Un outil encore Indispensable

La charrue à traction animale, cet instrument rustique mais essentiel à la préparation des champs, représente un véritable gagne-pain pour de nombreuses familles maliennes. Siaka Sanogo, jeune forgeron bamakois, en fabrique chaque année des dizaines, soutenant ainsi toute une économie locale.

La confection d’une araire est un travail éprouvant nécessitant environ deux heures de labeur acharné. Le forgeron doit d’abord se procurer de la ferraille, dont le prix fluctue entre 350 et 500 FCFA le kilo, dans un contexte sécuritaire et économique tendu. Vient ensuite le façonnage minutieux de chaque pièce, martelée et forgée à la force des bras.

Le résultat, vendu environ 17.500 FCFA (27 euros), est un outil robuste mais rudimentaire, témoignage d’un savoir-faire ancestral transmis de génération en génération. Pour ces forgerons, il s’agit d’un métier à part entière, un patrimoine représentant bien plus qu’un simple gagne-pain.

Si la mécanisation progresse au Mali, la charrue demeure indispensable à de nombreux petits exploitants aux moyens limités. Après le labour, réalisé grâce à cet instrument, les paysans utilisent le semoir ou la daba pour les semis, puis la herse pour aplanir le sol et favoriser la germination.
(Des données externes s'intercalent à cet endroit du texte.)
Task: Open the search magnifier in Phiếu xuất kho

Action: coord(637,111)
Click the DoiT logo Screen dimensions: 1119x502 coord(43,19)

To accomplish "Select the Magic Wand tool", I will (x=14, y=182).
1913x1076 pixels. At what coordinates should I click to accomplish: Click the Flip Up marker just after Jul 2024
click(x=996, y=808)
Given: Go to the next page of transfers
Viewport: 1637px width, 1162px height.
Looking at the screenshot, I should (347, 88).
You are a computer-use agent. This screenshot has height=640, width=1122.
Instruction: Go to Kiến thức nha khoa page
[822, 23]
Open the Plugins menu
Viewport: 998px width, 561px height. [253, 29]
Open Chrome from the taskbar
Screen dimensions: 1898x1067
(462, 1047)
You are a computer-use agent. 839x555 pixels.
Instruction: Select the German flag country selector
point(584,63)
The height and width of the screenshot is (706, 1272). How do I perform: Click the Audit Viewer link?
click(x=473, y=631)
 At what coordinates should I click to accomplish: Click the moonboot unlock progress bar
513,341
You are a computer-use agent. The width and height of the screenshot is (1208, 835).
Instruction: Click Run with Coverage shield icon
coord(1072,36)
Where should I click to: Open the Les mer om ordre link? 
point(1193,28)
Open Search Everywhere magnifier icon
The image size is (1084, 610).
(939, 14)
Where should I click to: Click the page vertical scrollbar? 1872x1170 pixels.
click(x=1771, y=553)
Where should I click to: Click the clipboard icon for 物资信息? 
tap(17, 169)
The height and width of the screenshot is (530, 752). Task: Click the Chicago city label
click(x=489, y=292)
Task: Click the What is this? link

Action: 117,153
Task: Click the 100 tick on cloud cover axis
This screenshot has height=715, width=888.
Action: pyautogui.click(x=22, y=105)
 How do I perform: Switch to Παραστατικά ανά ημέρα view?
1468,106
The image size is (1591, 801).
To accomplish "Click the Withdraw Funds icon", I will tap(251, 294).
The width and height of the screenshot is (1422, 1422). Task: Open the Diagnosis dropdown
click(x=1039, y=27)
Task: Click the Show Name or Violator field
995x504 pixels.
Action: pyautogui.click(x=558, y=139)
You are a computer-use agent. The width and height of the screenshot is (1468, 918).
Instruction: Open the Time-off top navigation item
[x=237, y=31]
Face aux défis posés par le changement climatique, nécessitant l’adoption de variétés précoces mieux adaptées, cet outil traditionnel reste crucial. Il permet aux producteurs de préparer leurs champs dans les meilleures conditions, même avec des ressources limitées.

Au-delà de son utilité pratique, la fabrication artisanale de charrues à traction animale revêt une importance économique et culturelle majeure au Mali. Elle soutient tout un pan de l’artisanat local et contribue à la préservation d’un riche patrimoine immatériel.

Et voilà un témoignage qui résume la place du forgeron dans la société malienne: «Lorsqu’une femme faisait des fausses couches répétitives, et si elle arrivait finalement à avoir un enfant, il était confié à un forgeron en adoption pour, selon la tradition, maximiser ses chances de survie. J’ai moi-même adopté deux garçons comme cela, tous deux sont aujourd’hui des adultes et continuent de pratiquer le métier de forgeron.»